Google Cloud Professional Cloud Security Engineer — Question 161

Your organization heavily utilizes serverless applications while prioritizing security best practices. You are responsible for enforcing image provenance and compliance with security standards before deployment. You leverage Cloud Build as your continuous integration and continuous deployment (CI/CD) tool for building container images. You must configure Binary Authorization to ensure that only images built by your Cloud Build pipeline are deployed and that the images pass security standard compliance checks. What should you do?

Answer options

• A. Create a Binary Authorization attestor that uses a scanner to assess source code management repositories. Deploy images only if the attestor validates results against a security policy.
• B. Create a Binary Authorization attestor that utilizes a scanner to evaluate container image build processes. Define a policy that requires deployment of images only if this attestation is present.
• C. Create a Binary Authorization attestor that retrieves the Cloud Build build ID of the container image. Configure a policy to allow deployment only if there's a matching build ID attestation.
• D. Utilize a custom Security Health Analytics module to create a policy.
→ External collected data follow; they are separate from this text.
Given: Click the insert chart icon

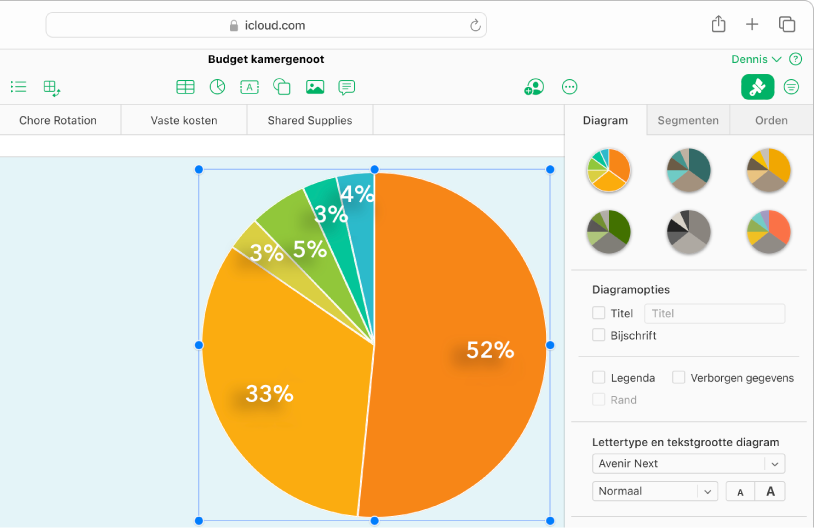Looking at the screenshot, I should [217, 87].
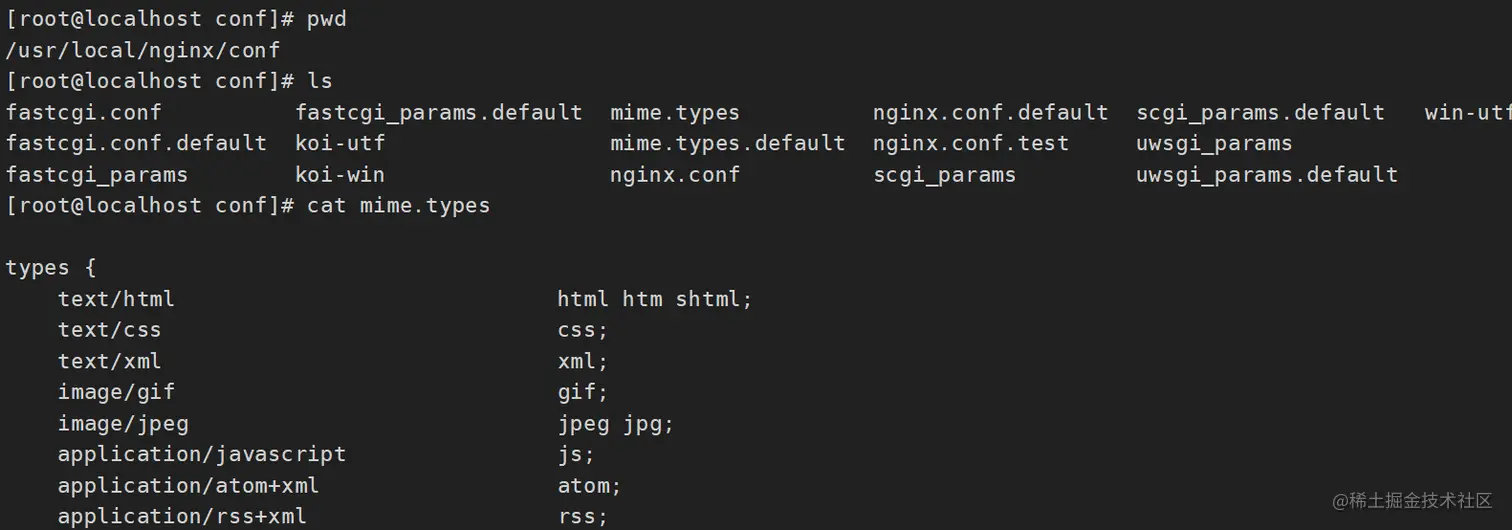
Task: Click the /usr/local/nginx/conf path output
Action: point(142,50)
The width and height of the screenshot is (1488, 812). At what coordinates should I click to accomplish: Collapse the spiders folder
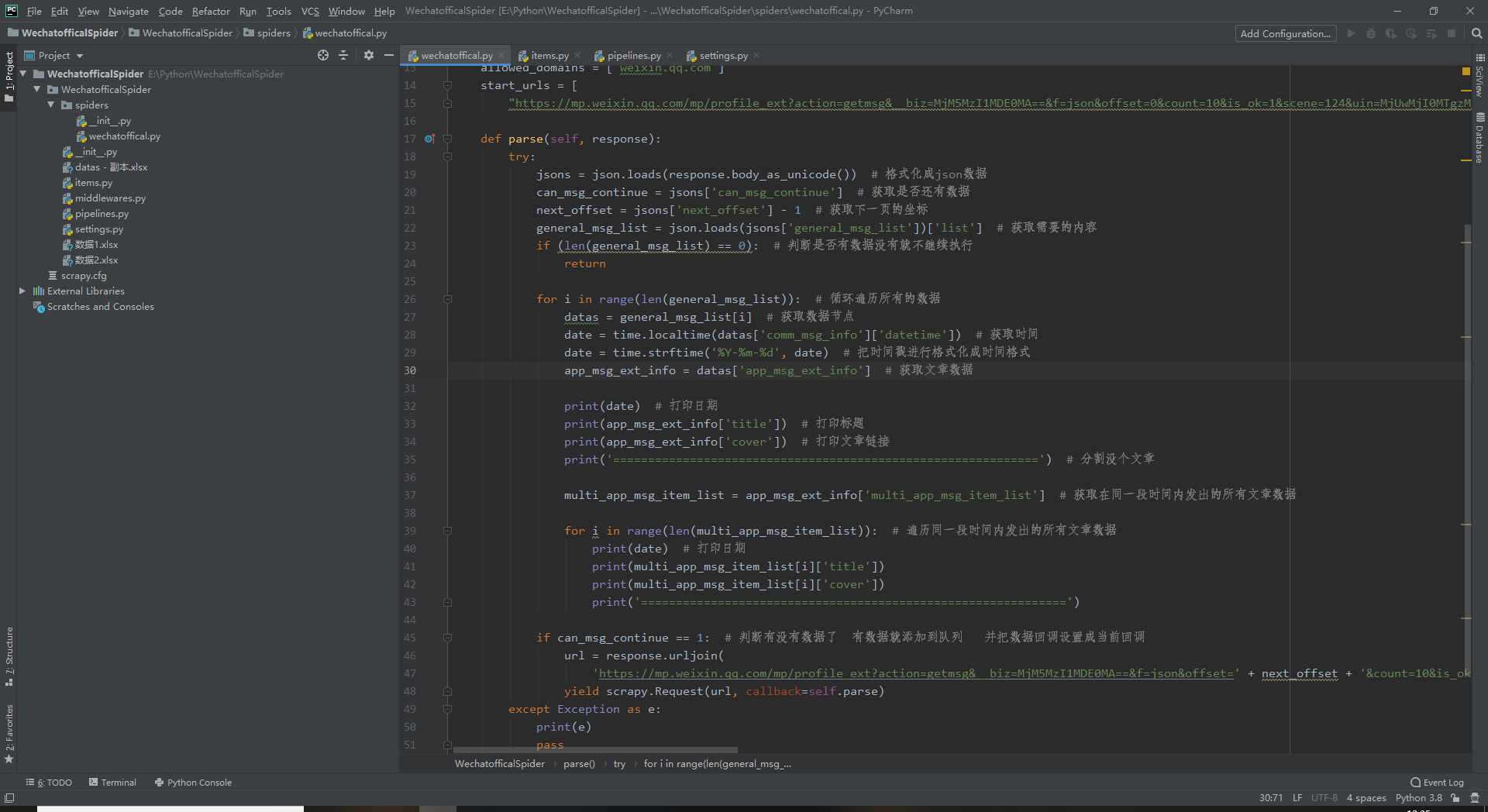[51, 105]

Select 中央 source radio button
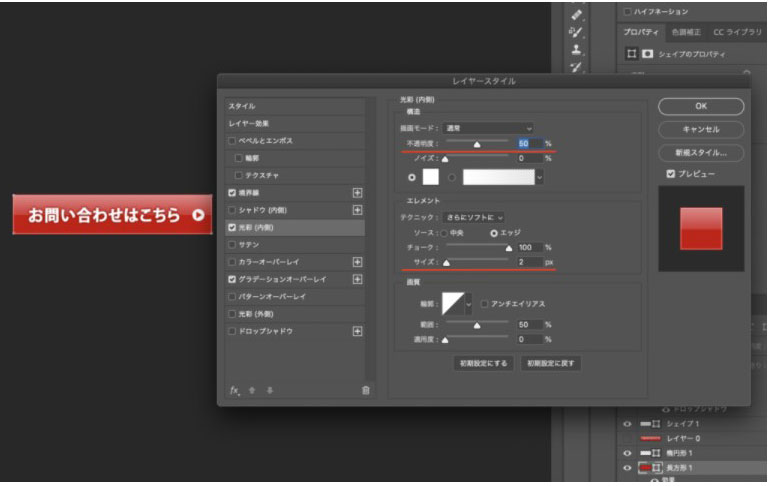[x=443, y=232]
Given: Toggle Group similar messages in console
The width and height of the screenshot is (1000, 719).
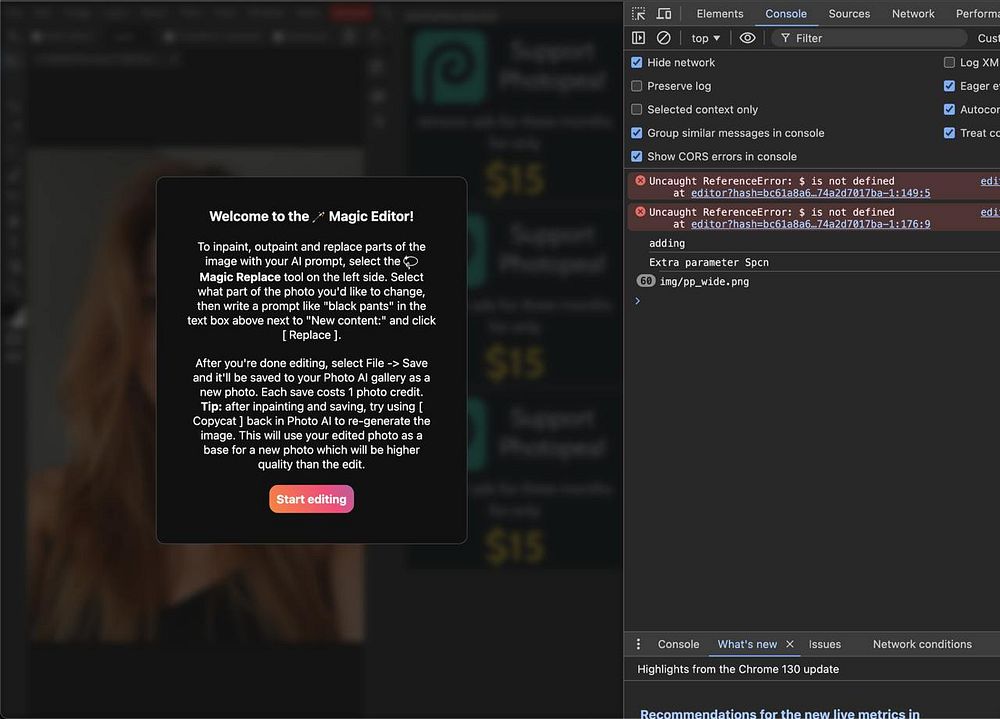Looking at the screenshot, I should (636, 133).
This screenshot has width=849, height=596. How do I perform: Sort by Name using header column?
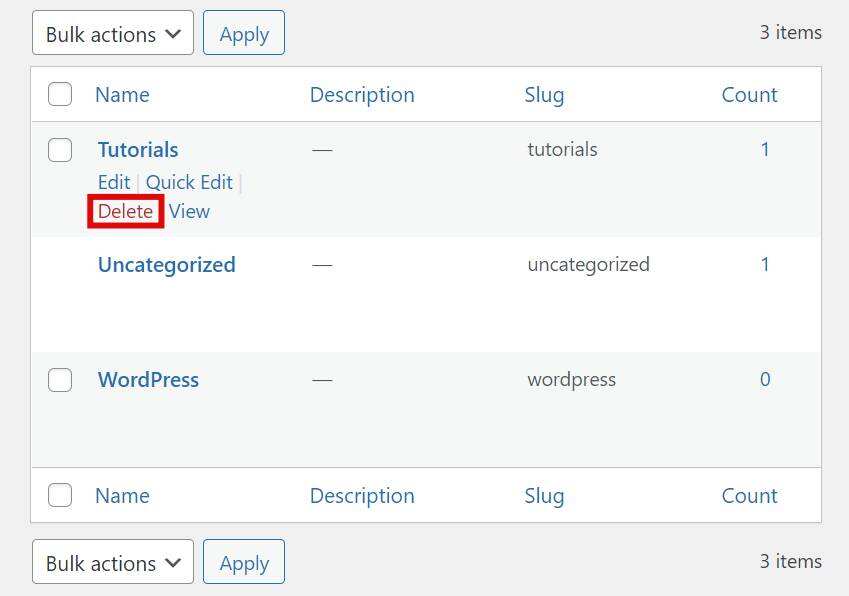coord(122,95)
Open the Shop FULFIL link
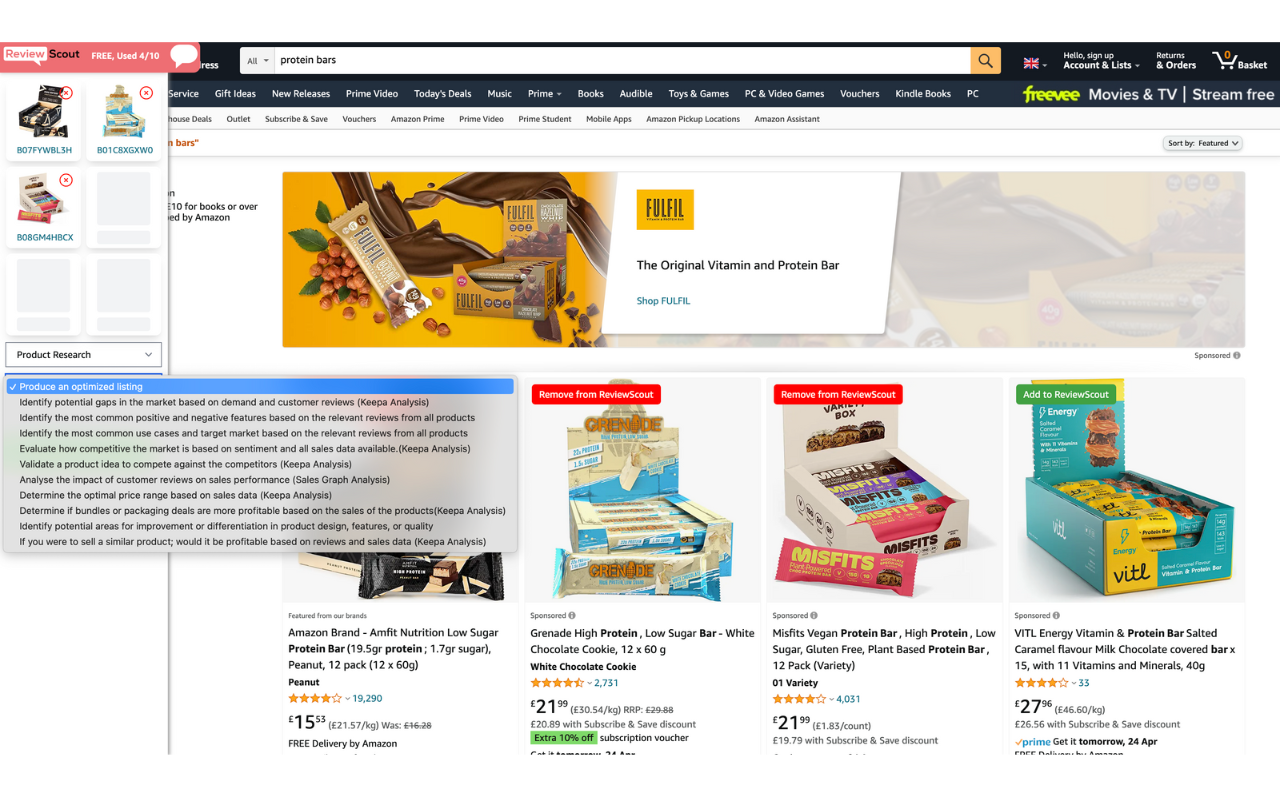The width and height of the screenshot is (1280, 800). [x=663, y=300]
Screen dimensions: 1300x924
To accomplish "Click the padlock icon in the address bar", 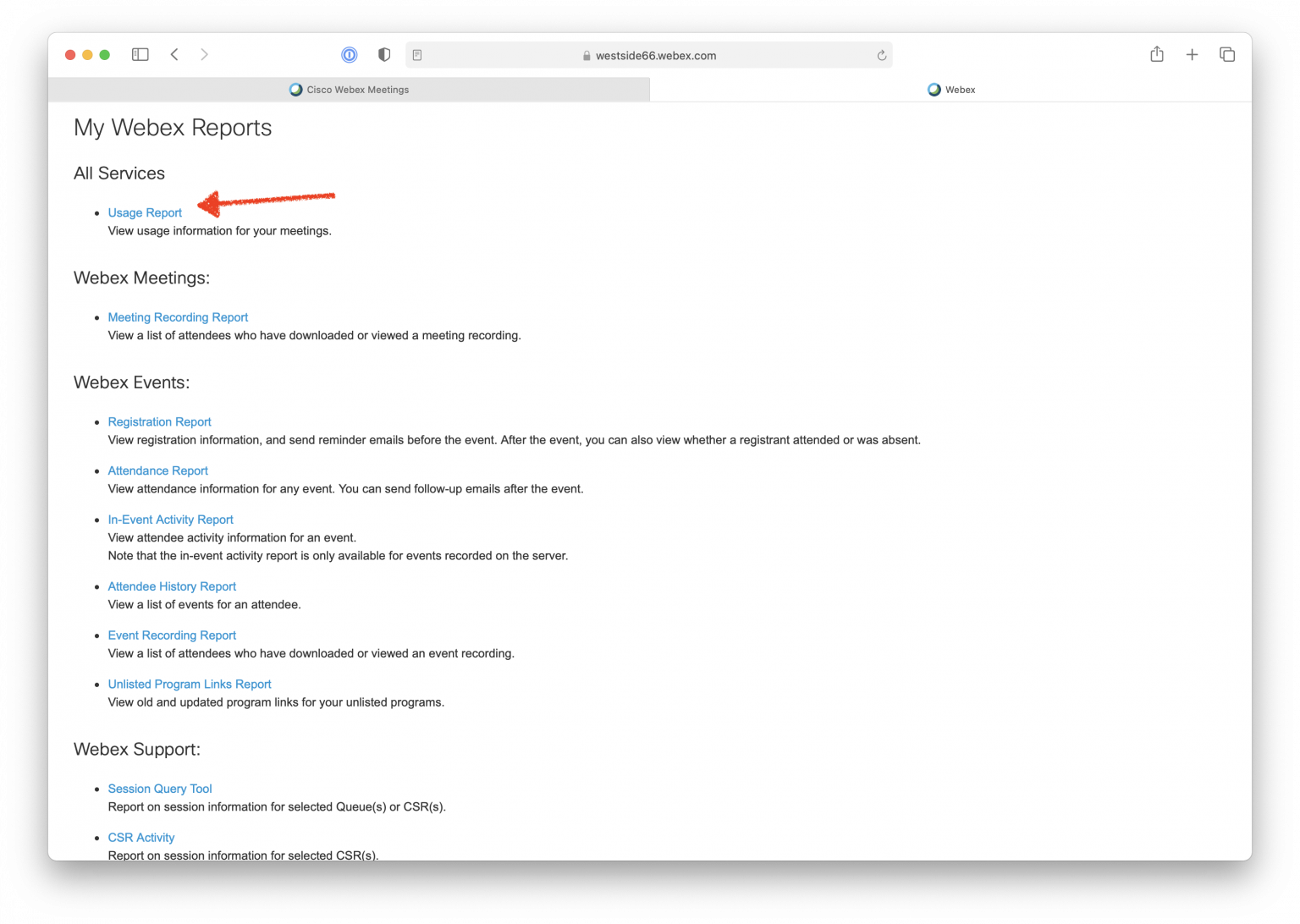I will point(586,55).
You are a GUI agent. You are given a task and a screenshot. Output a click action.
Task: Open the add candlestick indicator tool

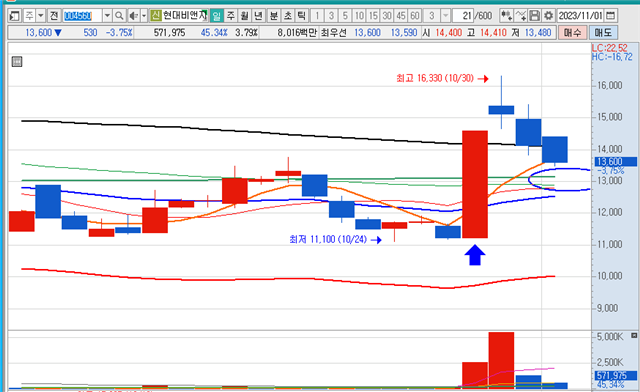tap(507, 16)
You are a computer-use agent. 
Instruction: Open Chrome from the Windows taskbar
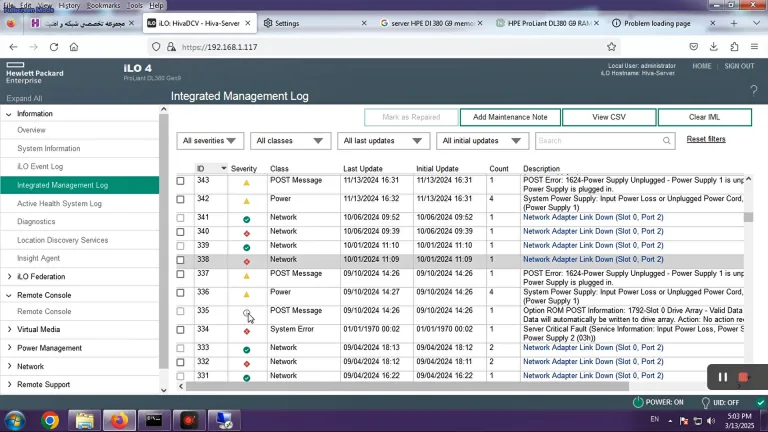(50, 420)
Enforce the policy through Binary Authorization to prevent deployment of images that do not meet predefined security standards.

Correct answer: B

Explanation

The correct answer is B because it directly aligns with the requirement to ensure that only images built through the Cloud Build pipeline are deployed, contingent upon passing security compliance checks. Option A focuses on source code management rather than container images, C centers on build IDs which do not guarantee security compliance, and D involves a custom module that does not specifically address the CI/CD process with Binary Authorization.